Nevertheless, the legacy is there and for us to cope with. Both kinds of CSV are perfectly legitimate, yet RFC 4180 caters for only one type.

No trailing and leading spaces

Even recently I saw it and have many times before that. Take the following example:

  first name, surname, street, city, trademark
  'Stephen', 'Hawking', '110th Avenue', 'New York', 'History of the \'Universe\''
  'Albert', 'Einstein', '', 'Berlin', '\'E=mc2\''

The spaces before the quotes must be read, not lead to an error and then ignored.

Delimiter and escape cannot vary

Admittedly, it happens rarely, if ever, but the double double quote kind of offends the sensitivities of those raised in the world of Unix.
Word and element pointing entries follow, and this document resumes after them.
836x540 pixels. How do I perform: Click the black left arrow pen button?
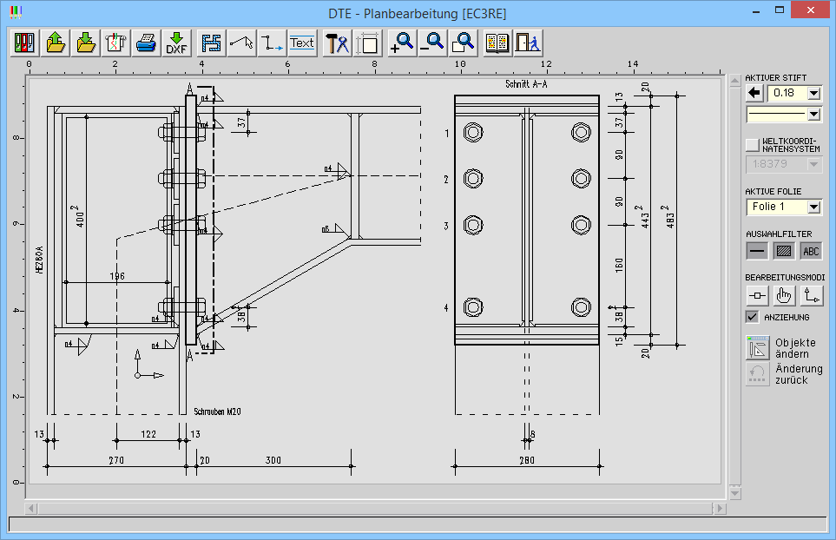[x=754, y=93]
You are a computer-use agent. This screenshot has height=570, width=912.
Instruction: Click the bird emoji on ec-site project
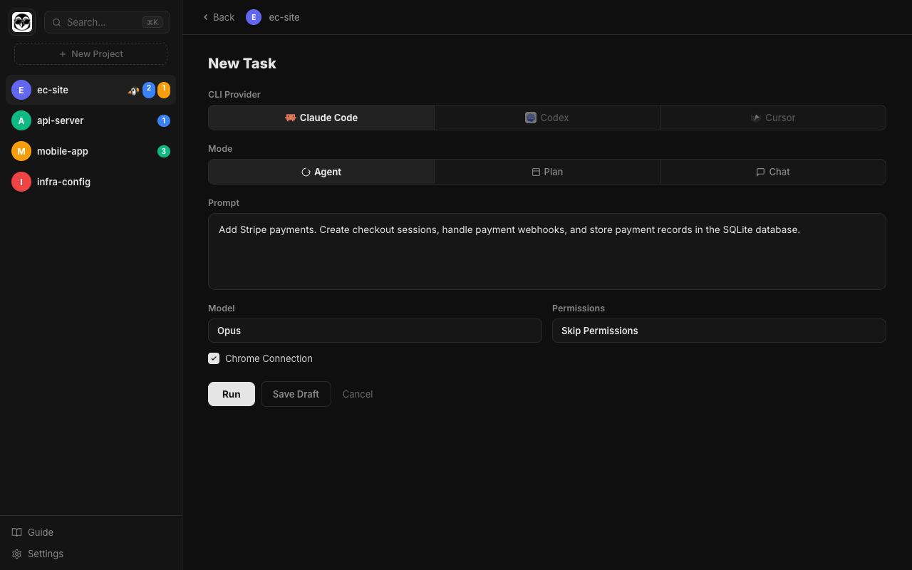[x=133, y=90]
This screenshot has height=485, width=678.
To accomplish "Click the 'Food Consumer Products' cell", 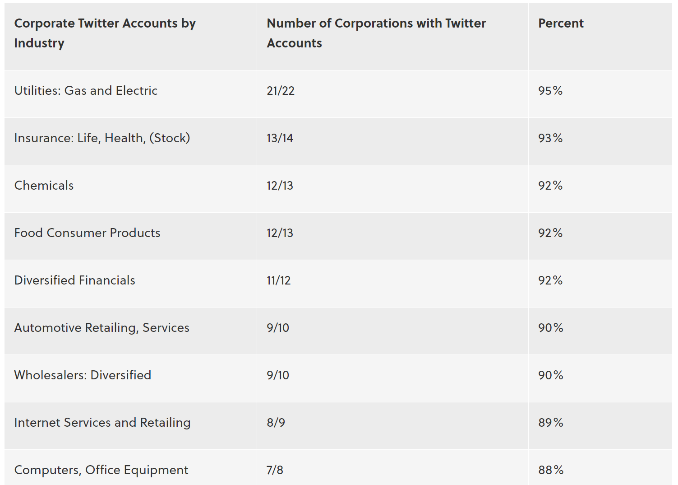I will (x=87, y=233).
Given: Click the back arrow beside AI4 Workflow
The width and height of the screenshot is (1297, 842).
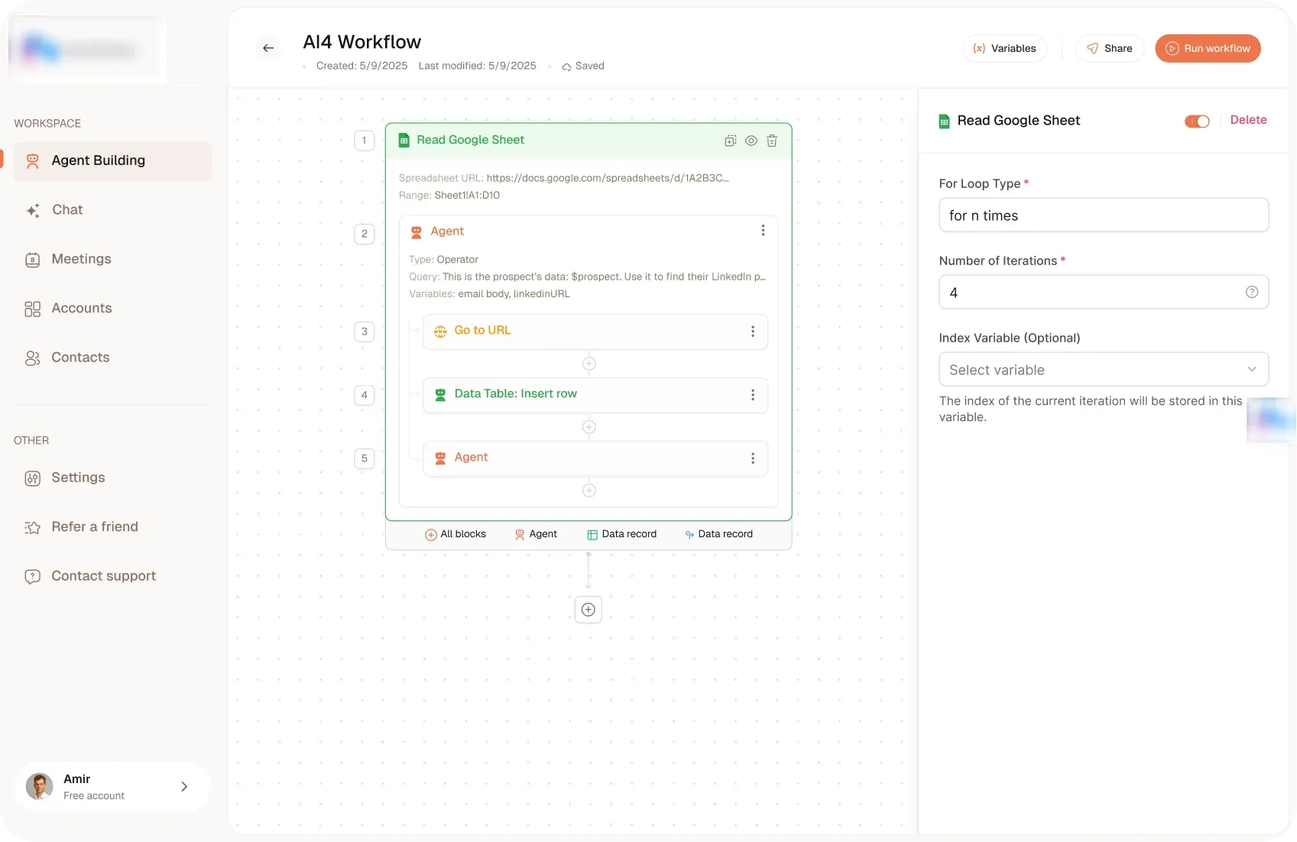Looking at the screenshot, I should point(268,48).
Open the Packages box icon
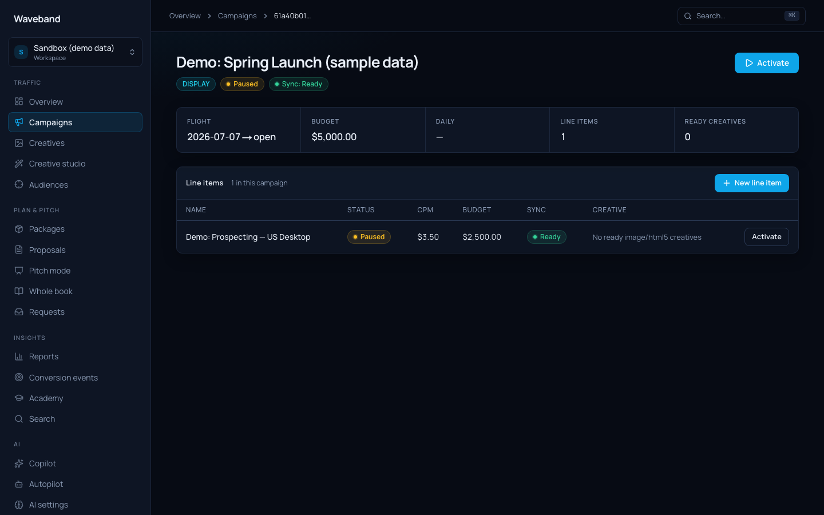The image size is (824, 515). pos(19,229)
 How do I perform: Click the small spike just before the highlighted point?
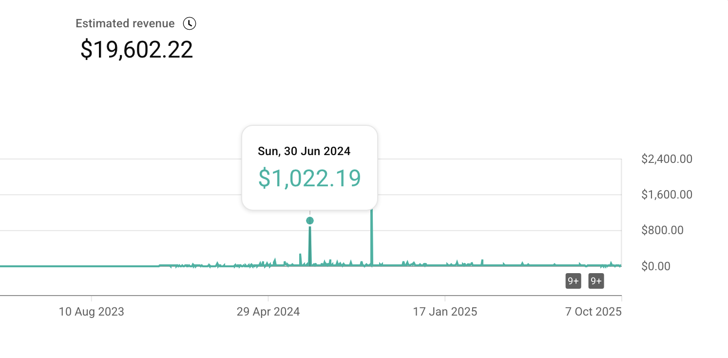click(300, 258)
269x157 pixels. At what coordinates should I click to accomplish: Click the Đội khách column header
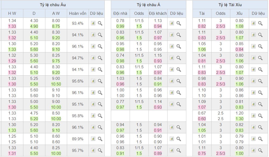tap(158, 13)
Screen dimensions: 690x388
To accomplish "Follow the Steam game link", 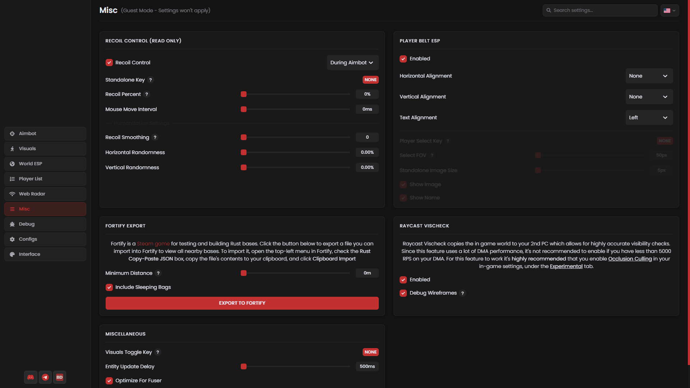I will click(x=153, y=244).
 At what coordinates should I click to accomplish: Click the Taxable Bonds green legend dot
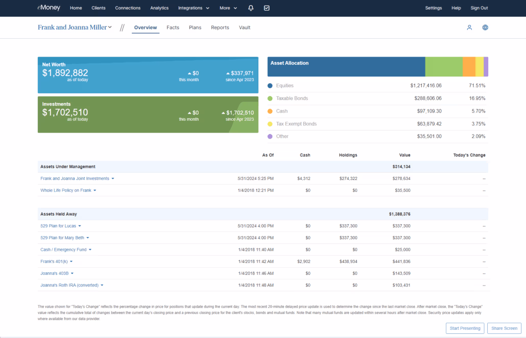coord(270,98)
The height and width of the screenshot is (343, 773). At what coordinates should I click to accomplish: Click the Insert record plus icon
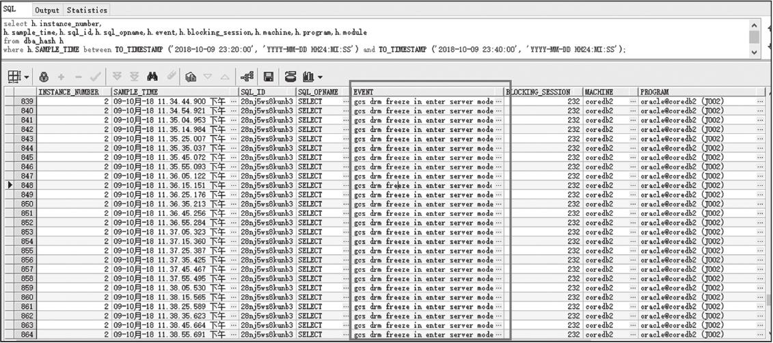[62, 77]
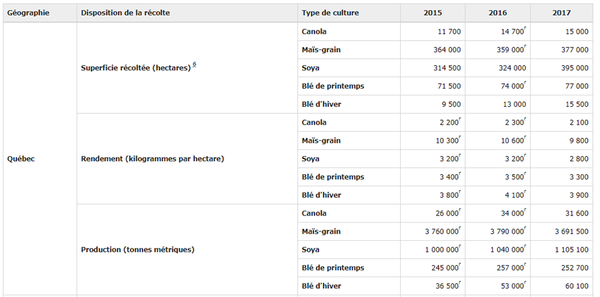Click the Rendement (kilogrammes par hectare) heading

coord(152,159)
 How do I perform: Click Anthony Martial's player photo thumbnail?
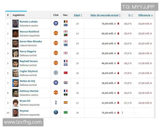coord(16,93)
Surely, there must be a better way to deal with escaping than this, no?

At any rate, CSVeed is ready for those brave trailblazers who aim to change the face of CSV.

No comment lines

Does not happen a lot and if it happens, it is mostly above the header row. Comment lines in CSVeed have a comment symbol at the first position of the record.

No customary start line

A variant on the comment line, though where you have no comment symbol, but instead you know at what line the content starts.

No skipping empty lines

A reader must have the flexibility to skip empty lines, since these happen.

No rule on the number of columns

All the aspects mentioned above can be dealt with in a satisfying way. However, CSV files which contain a varying number of columns per record are a definitive no-go area. CSVeed will reject those records.